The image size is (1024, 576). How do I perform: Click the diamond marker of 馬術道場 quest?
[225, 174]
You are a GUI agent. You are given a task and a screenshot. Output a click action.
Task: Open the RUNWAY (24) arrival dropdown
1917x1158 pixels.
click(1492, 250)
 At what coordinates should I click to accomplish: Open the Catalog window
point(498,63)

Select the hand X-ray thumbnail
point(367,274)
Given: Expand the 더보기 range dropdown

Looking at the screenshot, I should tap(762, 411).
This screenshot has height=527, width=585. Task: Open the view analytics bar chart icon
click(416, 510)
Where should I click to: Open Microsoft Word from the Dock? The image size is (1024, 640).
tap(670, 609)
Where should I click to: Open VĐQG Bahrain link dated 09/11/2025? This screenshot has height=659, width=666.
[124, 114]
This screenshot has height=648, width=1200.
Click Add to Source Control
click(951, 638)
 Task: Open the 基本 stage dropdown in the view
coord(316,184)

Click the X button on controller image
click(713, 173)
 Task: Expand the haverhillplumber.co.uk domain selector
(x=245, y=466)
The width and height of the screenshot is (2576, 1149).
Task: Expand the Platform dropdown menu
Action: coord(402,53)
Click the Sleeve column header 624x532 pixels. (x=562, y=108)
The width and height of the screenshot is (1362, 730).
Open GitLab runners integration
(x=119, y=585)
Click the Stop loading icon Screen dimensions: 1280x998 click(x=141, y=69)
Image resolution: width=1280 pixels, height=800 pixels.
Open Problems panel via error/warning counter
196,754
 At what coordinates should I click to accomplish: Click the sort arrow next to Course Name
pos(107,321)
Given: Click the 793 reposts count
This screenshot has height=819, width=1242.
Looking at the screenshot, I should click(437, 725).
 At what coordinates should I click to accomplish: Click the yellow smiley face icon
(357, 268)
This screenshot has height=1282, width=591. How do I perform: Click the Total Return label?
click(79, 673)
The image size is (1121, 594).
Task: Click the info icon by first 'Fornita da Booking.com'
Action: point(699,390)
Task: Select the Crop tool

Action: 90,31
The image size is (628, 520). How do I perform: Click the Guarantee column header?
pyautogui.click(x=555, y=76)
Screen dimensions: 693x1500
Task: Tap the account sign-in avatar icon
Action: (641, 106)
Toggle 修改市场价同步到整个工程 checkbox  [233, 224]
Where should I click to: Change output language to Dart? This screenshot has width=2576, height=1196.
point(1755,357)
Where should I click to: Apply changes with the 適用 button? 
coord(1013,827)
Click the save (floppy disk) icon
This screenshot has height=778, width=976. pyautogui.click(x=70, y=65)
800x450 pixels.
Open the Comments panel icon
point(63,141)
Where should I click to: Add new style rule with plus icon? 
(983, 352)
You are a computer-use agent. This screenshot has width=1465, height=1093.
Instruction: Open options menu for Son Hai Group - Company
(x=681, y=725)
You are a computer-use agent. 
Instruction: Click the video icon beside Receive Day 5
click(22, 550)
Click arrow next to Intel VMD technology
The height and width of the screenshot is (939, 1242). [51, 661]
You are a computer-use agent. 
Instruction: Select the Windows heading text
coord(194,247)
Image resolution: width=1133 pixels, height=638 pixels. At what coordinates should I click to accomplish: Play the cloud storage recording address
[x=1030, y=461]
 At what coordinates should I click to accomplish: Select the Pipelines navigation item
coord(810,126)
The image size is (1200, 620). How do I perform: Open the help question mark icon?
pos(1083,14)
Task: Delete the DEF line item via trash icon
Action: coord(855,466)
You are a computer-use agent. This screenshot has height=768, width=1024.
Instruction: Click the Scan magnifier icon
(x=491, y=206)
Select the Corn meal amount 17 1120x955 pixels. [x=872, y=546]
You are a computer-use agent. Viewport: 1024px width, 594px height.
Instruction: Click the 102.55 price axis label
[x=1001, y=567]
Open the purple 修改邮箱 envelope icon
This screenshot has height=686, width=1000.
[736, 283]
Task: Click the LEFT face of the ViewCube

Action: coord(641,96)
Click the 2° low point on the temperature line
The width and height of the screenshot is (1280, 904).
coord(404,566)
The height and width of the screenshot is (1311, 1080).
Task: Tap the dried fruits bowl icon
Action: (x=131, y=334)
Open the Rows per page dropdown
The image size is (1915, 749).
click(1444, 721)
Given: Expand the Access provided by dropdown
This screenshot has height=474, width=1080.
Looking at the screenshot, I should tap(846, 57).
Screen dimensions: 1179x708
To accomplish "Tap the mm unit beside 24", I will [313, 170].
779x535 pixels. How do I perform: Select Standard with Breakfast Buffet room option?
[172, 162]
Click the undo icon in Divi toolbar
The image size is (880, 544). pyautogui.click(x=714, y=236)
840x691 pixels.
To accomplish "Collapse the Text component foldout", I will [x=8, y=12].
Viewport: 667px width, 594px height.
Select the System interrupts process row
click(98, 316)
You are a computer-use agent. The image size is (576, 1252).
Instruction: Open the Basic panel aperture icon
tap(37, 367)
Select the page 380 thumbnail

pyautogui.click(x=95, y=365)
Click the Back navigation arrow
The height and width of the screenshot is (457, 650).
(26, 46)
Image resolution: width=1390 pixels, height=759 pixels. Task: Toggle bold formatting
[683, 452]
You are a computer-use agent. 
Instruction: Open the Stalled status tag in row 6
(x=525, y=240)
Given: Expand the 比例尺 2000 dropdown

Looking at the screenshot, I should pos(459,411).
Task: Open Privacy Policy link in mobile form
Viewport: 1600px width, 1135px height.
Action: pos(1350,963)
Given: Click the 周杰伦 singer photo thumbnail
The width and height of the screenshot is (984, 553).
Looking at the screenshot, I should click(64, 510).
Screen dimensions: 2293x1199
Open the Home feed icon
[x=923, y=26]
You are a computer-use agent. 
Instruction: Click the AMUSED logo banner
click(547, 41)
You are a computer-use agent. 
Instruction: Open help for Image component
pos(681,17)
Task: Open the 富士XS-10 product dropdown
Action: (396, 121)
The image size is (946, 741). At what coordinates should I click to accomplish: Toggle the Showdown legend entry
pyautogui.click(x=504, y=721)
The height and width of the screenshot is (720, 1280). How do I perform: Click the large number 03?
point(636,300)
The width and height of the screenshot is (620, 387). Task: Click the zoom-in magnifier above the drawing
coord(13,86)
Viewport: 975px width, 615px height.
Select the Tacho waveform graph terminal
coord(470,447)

----------

PROMPT — Return every line above in which the string "will" occurs.

EXERCISE ANSWER —
To accomplish "Tap the mm unit beside 24", I will [313, 170].
To accomplish "Collapse the Text component foldout", I will [x=8, y=12].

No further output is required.